Turn the entries below into a numbered list with one line per item, leaving out blank lines.

═══ INPUT FOR THIS TASK ═══

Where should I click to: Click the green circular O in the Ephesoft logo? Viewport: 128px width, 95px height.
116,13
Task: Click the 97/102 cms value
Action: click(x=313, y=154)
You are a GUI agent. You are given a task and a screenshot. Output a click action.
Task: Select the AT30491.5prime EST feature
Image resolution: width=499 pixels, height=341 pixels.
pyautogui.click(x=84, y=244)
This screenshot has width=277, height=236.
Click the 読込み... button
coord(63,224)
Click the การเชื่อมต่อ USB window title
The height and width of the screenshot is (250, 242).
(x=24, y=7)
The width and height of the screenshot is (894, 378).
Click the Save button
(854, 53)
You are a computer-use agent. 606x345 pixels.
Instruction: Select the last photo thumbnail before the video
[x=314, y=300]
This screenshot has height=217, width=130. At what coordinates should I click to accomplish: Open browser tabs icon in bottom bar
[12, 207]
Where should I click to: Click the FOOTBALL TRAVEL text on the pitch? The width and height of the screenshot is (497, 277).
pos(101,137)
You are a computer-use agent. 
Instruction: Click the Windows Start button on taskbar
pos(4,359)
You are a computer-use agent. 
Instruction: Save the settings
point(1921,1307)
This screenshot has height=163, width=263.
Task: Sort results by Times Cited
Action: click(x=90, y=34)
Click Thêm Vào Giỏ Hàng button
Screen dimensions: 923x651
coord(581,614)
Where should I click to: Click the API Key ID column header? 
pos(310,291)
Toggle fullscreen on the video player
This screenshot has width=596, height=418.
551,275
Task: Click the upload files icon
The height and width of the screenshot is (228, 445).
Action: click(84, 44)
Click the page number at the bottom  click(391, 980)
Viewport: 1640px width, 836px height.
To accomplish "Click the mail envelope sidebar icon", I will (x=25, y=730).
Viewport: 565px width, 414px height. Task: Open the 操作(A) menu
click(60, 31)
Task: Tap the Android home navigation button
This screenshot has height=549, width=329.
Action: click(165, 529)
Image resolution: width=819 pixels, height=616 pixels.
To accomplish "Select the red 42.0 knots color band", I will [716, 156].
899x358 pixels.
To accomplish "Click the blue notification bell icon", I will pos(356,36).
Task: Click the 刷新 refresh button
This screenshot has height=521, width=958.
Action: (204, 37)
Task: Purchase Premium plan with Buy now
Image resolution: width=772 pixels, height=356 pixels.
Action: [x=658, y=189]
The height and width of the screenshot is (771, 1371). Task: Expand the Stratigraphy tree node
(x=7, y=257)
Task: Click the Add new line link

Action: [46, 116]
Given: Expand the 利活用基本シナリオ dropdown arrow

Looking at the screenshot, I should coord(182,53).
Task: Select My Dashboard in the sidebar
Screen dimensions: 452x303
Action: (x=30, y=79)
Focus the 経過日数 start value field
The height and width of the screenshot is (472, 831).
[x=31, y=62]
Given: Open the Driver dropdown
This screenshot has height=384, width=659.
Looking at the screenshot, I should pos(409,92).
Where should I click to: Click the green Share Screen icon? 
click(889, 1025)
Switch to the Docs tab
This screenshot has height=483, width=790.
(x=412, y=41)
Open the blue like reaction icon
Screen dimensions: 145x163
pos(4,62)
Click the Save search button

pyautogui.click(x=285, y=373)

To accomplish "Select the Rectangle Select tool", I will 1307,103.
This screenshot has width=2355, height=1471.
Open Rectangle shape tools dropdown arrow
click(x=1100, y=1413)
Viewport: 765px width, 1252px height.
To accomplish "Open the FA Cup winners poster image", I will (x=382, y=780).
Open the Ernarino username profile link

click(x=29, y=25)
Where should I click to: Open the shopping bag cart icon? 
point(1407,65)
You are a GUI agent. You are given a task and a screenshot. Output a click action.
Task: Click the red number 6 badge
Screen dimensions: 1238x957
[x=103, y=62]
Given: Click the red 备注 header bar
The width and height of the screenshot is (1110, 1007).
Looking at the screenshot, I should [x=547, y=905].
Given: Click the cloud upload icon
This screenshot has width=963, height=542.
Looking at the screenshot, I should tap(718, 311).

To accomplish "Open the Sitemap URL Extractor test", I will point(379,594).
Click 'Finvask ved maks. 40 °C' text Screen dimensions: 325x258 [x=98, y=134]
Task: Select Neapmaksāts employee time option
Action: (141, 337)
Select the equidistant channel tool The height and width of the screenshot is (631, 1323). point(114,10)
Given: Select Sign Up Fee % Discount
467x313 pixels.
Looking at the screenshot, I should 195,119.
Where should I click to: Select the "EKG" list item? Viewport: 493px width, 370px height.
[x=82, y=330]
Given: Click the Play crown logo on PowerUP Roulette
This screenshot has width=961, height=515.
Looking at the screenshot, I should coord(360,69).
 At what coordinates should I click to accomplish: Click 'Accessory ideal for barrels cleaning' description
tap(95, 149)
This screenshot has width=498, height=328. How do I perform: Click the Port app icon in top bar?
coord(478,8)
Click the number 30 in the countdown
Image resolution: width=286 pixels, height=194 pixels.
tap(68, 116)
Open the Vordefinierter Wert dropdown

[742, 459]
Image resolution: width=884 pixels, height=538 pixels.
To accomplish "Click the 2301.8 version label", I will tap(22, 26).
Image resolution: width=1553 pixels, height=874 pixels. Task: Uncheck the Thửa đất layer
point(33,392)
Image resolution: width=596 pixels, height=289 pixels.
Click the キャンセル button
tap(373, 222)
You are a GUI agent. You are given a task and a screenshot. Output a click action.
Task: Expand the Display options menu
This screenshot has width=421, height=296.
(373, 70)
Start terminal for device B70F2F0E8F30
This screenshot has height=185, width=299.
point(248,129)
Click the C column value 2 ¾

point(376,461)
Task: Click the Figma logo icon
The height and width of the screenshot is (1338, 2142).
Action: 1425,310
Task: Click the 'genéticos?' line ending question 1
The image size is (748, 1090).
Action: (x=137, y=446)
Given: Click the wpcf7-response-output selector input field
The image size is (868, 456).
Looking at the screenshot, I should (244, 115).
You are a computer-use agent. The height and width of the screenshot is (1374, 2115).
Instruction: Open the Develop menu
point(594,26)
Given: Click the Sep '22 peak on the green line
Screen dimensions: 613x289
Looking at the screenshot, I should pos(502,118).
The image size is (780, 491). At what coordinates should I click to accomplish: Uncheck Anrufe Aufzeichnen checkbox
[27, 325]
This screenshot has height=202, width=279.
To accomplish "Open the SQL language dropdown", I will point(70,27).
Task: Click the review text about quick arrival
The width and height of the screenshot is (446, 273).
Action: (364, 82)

═══

EXERCISE SOLUTION:
1. Where should I click to: Click the green circular O in the Ephesoft logo? Viewport: 128px width, 95px height.
2. 116,13
3. Task: Click the 97/102 cms value
4. Action: click(x=313, y=154)
5. You are a GUI agent. You are given a task and a screenshot. Output a click action.
6. Task: Select the AT30491.5prime EST feature
7. Image resolution: width=499 pixels, height=341 pixels.
8. pyautogui.click(x=84, y=244)
9. This screenshot has width=277, height=236.
10. Click the 読込み... button
11. coord(63,224)
12. Click the การเชื่อมต่อ USB window title
13. The height and width of the screenshot is (250, 242).
14. (x=24, y=7)
15. The width and height of the screenshot is (894, 378).
16. Click the Save button
17. (854, 53)
18. You are a computer-use agent. 606x345 pixels.
19. Instruction: Select the last photo thumbnail before the video
20. [x=314, y=300]
21. This screenshot has height=217, width=130. At what coordinates should I click to accomplish: Open browser tabs icon in bottom bar
22. [12, 207]
23. Where should I click to: Click the FOOTBALL TRAVEL text on the pitch? The width and height of the screenshot is (497, 277).
24. pos(101,137)
25. You are a computer-use agent. 
26. Instruction: Click the Windows Start button on taskbar
27. pos(4,359)
28. You are a computer-use agent. 
29. Instruction: Save the settings
30. point(1921,1307)
31. This screenshot has height=163, width=263.
32. Task: Sort results by Times Cited
33. Action: click(x=90, y=34)
34. Click Thêm Vào Giỏ Hàng button
35. Screen dimensions: 923x651
36. coord(581,614)
37. Where should I click to: Click the API Key ID column header? 
38. pos(310,291)
39. Toggle fullscreen on the video player
40. This screenshot has width=596, height=418.
41. 551,275
42. Task: Click the upload files icon
43. The height and width of the screenshot is (228, 445).
44. Action: click(84, 44)
45. Click the page number at the bottom  click(391, 980)
46. Viewport: 1640px width, 836px height.
47. To accomplish "Click the mail envelope sidebar icon", I will (x=25, y=730).
48. Viewport: 565px width, 414px height. Task: Open the 操作(A) menu
49. click(60, 31)
50. Task: Tap the Android home navigation button
51. This screenshot has height=549, width=329.
52. Action: click(165, 529)
53. Image resolution: width=819 pixels, height=616 pixels.
54. To accomplish "Select the red 42.0 knots color band", I will [716, 156].
55. 899x358 pixels.
56. To accomplish "Click the blue notification bell icon", I will pos(356,36).
57. Task: Click the 刷新 refresh button
58. This screenshot has height=521, width=958.
59. Action: (204, 37)
60. Task: Purchase Premium plan with Buy now
61. Image resolution: width=772 pixels, height=356 pixels.
62. Action: [x=658, y=189]
63. The height and width of the screenshot is (771, 1371). Task: Expand the Stratigraphy tree node
64. (x=7, y=257)
65. Task: Click the Add new line link
66. Action: [46, 116]
67. Given: Expand the 利活用基本シナリオ dropdown arrow
68. Looking at the screenshot, I should coord(182,53).
69. Task: Select My Dashboard in the sidebar
70. Screen dimensions: 452x303
71. Action: (x=30, y=79)
72. Focus the 経過日数 start value field
73. The height and width of the screenshot is (472, 831).
74. [x=31, y=62]
75. Given: Open the Driver dropdown
76. This screenshot has height=384, width=659.
77. Looking at the screenshot, I should pos(409,92).
78. Where should I click to: Click the green Share Screen icon? 
79. click(889, 1025)
80. Switch to the Docs tab
81. This screenshot has height=483, width=790.
82. (x=412, y=41)
83. Open the blue like reaction icon
84. Screen dimensions: 145x163
85. pos(4,62)
86. Click the Save search button
87. pyautogui.click(x=285, y=373)
88. To accomplish "Select the Rectangle Select tool", I will 1307,103.
89. This screenshot has width=2355, height=1471.
90. Open Rectangle shape tools dropdown arrow
91. click(x=1100, y=1413)
92. Viewport: 765px width, 1252px height.
93. To accomplish "Open the FA Cup winners poster image", I will (x=382, y=780).
94. Open the Ernarino username profile link
95. click(x=29, y=25)
96. Where should I click to: Open the shopping bag cart icon? 
97. point(1407,65)
98. You are a GUI agent. You are given a task and a screenshot. Output a click action.
99. Task: Click the red number 6 badge
100. Screen dimensions: 1238x957
101. [x=103, y=62]
102. Given: Click the red 备注 header bar
103. The width and height of the screenshot is (1110, 1007).
104. Looking at the screenshot, I should [x=547, y=905].
105. Given: Click the cloud upload icon
106. This screenshot has width=963, height=542.
107. Looking at the screenshot, I should tap(718, 311).
108. To accomplish "Open the Sitemap URL Extractor test", I will point(379,594).
109. Click 'Finvask ved maks. 40 °C' text Screen dimensions: 325x258 [x=98, y=134]
110. Task: Select Neapmaksāts employee time option
111. Action: (141, 337)
112. Select the equidistant channel tool The height and width of the screenshot is (631, 1323). point(114,10)
113. Given: Select Sign Up Fee % Discount
114. 467x313 pixels.
115. Looking at the screenshot, I should 195,119.
116. Where should I click to: Select the "EKG" list item? Viewport: 493px width, 370px height.
117. [x=82, y=330]
118. Given: Click the Play crown logo on PowerUP Roulette
119. This screenshot has width=961, height=515.
120. Looking at the screenshot, I should coord(360,69).
121.  At what coordinates should I click to accomplish: Click 'Accessory ideal for barrels cleaning' description
122. tap(95, 149)
123. This screenshot has width=498, height=328. How do I perform: Click the Port app icon in top bar?
124. coord(478,8)
125. Click the number 30 in the countdown
126. Image resolution: width=286 pixels, height=194 pixels.
127. tap(68, 116)
128. Open the Vordefinierter Wert dropdown
129. [742, 459]
130. Image resolution: width=884 pixels, height=538 pixels.
131. To accomplish "Click the 2301.8 version label", I will tap(22, 26).
132. Image resolution: width=1553 pixels, height=874 pixels. Task: Uncheck the Thửa đất layer
133. point(33,392)
134. Image resolution: width=596 pixels, height=289 pixels.
135. Click the キャンセル button
136. tap(373, 222)
137. You are a GUI agent. You are given a task and a screenshot. Output a click action.
138. Task: Expand the Display options menu
139. This screenshot has width=421, height=296.
140. (373, 70)
141. Start terminal for device B70F2F0E8F30
142. This screenshot has height=185, width=299.
143. point(248,129)
144. Click the C column value 2 ¾
145. point(376,461)
146. Task: Click the Figma logo icon
147. The height and width of the screenshot is (1338, 2142).
148. Action: 1425,310
149. Task: Click the 'genéticos?' line ending question 1
150. The image size is (748, 1090).
151. Action: (x=137, y=446)
152. Given: Click the wpcf7-response-output selector input field
153. The image size is (868, 456).
154. Looking at the screenshot, I should (244, 115).
155. You are a computer-use agent. The height and width of the screenshot is (1374, 2115).
156. Instruction: Open the Develop menu
157. point(594,26)
158. Given: Click the Sep '22 peak on the green line
159. Screen dimensions: 613x289
160. Looking at the screenshot, I should pos(502,118).
161. The image size is (780, 491). At what coordinates should I click to accomplish: Uncheck Anrufe Aufzeichnen checkbox
162. [27, 325]
163. This screenshot has height=202, width=279.
164. To accomplish "Open the SQL language dropdown", I will point(70,27).
165. Task: Click the review text about quick arrival
166. The width and height of the screenshot is (446, 273).
167. Action: (364, 82)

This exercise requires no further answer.